Subject to the exception for the Perfumania Group set forth in this Article 1 D, in the event of sales by Licensee of Licensed Products to a marketing organization, individual, distributor or any other company in whole or in part controlled by Licensee for ultimate sale to a retailer, or in any transaction other than an arm's length transaction, the invoice price used to determine Net Sales hereunder shall be the invoice price at which the Licensed Products are resold by any such person or entity to an unrelated retailer in an arm's length transaction. Licensed Products shall be deemed sold when shipped, distributed, billed, sold or paid for, whichever occurs first.
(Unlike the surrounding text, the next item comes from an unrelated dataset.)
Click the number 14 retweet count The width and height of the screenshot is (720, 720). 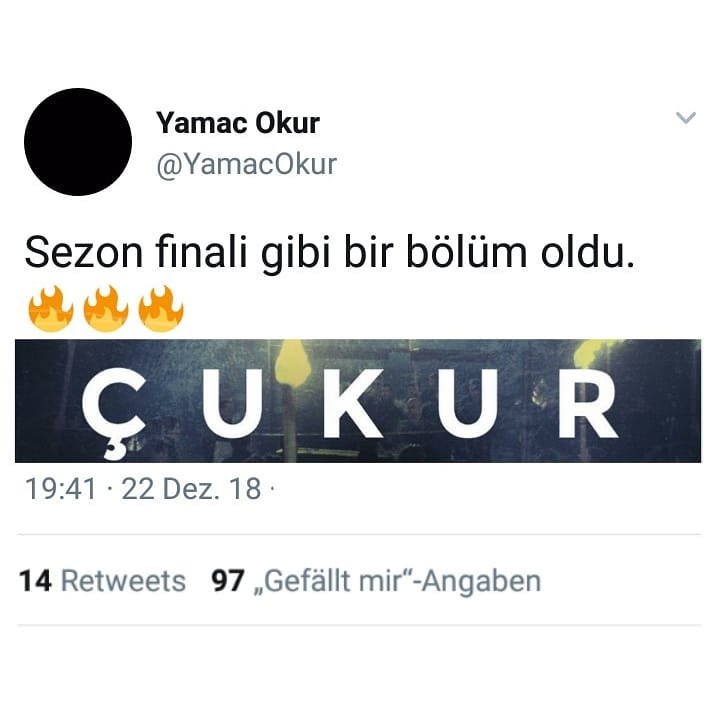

Licensee covenants and agrees that sales made by Licensee, Parlux and their respective Subsidiaries or Affiliates, sub-licensees or distributors to any and all members of the Perfumania Group shall be bona fide, arms length transactions at prices that are consistent with historical practices and reasonably comparable to those prices charged to third party distributors which are not Affiliates or Subsidiaries of Licensee or Parlux. Licensee and Parlux will provide Licensor with access to historical sales records to enable Licensor to audit compliance by Licensee with the foregoing covenant.

E.

Subsidiary . Any person, corporation or other entity that is more than 50%, directly or indirectly, owned by Licensee.

F.

Affiliate .

Any person, corporation or other, which directly or indirectly controls, is controlled by, or is under common control with a party. " Control " shall mean possession, directly or indirectly, of power to direct or cause the direction of management or policies of any such person, corporation or entity, through ownership of voting securities, by contract or otherwise.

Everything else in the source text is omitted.